Of course, the aim is to keep the actual rendering low as much as possible. Which is why I am using something called APC, Advanced Parser Cache, to always keep the things which are used the most in memory. And theoretically, all the rendering should only be necessary if somebody makes a change to one of the pages. But there's just not enough memory to keep all the thousands of pages in memory at once, which is why you do have those load times (and sometimes it seems to get stuck at some point, I don't know why). When I wrote that the Wiki is probably slow either because of my net connection (I doubt it) or the server hardware (quite possible), I forgot one other thing: It might very much be slowed down by the design, too. I am using extensions, like SMW, Semantic MediaWiki, which could probably be used better. I'm using Templates that could probably be optimized. A couple of pages could probably be formatted in a better way, and most of all: The unit pages, which I'm guessing are being accessed the most, are using a design which is maybe not very cache-friendly. It accesses an internal MySQL database of stats and values quite similar to Edi's Dom3DB which I separated from the MediaWiki articles so that I'd have it easy to update those stats and values when a new update to Dom3 changes them. Back when the Wiki was developed, there were more or less regular updates every half year, and quite a lot of little data changes could happen in a patch. Populating that data into the Wikitext from the unit articles would be painful manual labor, or I'd have to write my own parser/robot to find and change that information, so I wrote a MediaWiki extension which grabs that data from another internal database instead. Nowadays Dom3 is pretty much final and there haven't been any major patches to the content lately, so such a setup is not as necessary as it seemed to be at first, and I could probably lose that design.

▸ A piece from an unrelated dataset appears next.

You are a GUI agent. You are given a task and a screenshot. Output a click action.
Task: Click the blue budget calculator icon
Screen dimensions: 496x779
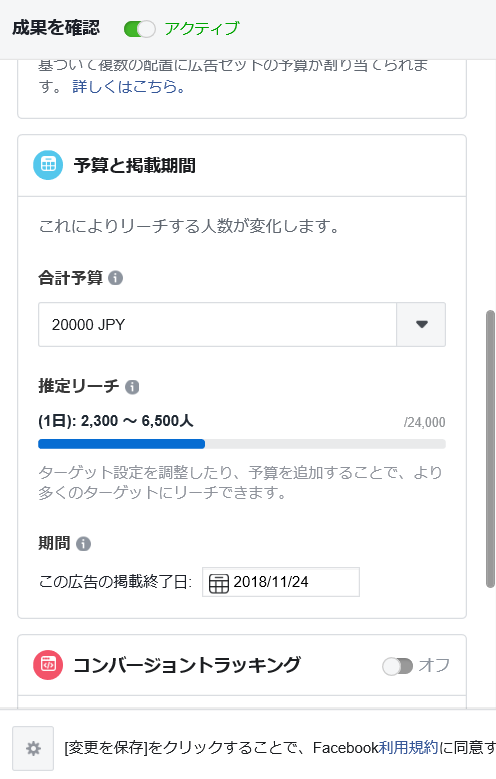click(48, 165)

I didn't knew about the power of Semantic MediaWiki when I started this design, too, and I probably could have dismissed this strange design from the start. Like I wrote in my opening post, I think there's probably a lot more powerful stuff to be harnessed from SMW, but I lack the knowledge and the time to learn it outside of a paid work experience myself now.

I'm still hoping that a SMW wizard might come by at some point, weave his magic wand and suddenly everything will just be beautiful and lightning fast... In the meantime, you'll have to live with things the way they are now. Not ideal, but you'll have to cope.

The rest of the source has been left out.